Begin

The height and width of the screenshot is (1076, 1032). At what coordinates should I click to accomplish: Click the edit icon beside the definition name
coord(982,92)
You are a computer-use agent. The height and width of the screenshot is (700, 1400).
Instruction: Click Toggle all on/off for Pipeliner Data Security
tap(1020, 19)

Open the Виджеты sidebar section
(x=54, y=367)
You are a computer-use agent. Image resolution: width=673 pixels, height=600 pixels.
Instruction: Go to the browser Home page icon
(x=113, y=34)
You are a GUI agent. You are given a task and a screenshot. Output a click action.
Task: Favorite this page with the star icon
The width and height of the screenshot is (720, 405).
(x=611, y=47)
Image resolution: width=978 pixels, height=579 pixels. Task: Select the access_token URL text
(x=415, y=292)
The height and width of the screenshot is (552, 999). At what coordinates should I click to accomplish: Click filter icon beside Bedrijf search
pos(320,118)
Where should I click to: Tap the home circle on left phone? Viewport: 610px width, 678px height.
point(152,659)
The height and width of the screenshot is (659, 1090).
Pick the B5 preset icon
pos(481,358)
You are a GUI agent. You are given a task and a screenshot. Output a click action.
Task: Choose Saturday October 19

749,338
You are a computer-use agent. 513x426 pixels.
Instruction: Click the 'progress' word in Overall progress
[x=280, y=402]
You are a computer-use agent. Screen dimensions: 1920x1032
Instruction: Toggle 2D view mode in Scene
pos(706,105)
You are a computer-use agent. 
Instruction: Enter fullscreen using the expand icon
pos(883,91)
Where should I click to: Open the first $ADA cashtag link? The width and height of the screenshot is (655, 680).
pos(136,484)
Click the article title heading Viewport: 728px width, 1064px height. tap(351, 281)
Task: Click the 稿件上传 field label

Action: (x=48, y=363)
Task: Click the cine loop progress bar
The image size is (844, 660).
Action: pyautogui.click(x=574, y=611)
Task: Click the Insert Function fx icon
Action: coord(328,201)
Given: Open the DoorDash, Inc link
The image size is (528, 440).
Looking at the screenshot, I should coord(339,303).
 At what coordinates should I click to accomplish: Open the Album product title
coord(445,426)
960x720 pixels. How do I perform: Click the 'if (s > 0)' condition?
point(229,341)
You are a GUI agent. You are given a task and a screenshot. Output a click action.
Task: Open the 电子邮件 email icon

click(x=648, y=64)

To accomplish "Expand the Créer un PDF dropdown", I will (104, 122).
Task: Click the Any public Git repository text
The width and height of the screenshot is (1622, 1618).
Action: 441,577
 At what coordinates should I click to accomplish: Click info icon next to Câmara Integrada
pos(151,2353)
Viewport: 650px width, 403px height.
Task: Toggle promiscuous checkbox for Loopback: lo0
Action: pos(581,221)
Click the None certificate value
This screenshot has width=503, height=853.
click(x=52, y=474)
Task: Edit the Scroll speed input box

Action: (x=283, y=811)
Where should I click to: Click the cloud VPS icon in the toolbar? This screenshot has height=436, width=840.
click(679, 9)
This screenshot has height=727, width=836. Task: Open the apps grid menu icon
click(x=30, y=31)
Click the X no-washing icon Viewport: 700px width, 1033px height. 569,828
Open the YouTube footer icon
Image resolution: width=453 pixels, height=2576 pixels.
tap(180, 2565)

End

:: PROMPT ::
Locate every line above that contains the string "title" and copy each of those lines in full.

:: OUTPUT OF THE EXERCISE ::
Click the article title heading Viewport: 728px width, 1064px height. tap(351, 281)
 At what coordinates should I click to accomplish: Open the Album product title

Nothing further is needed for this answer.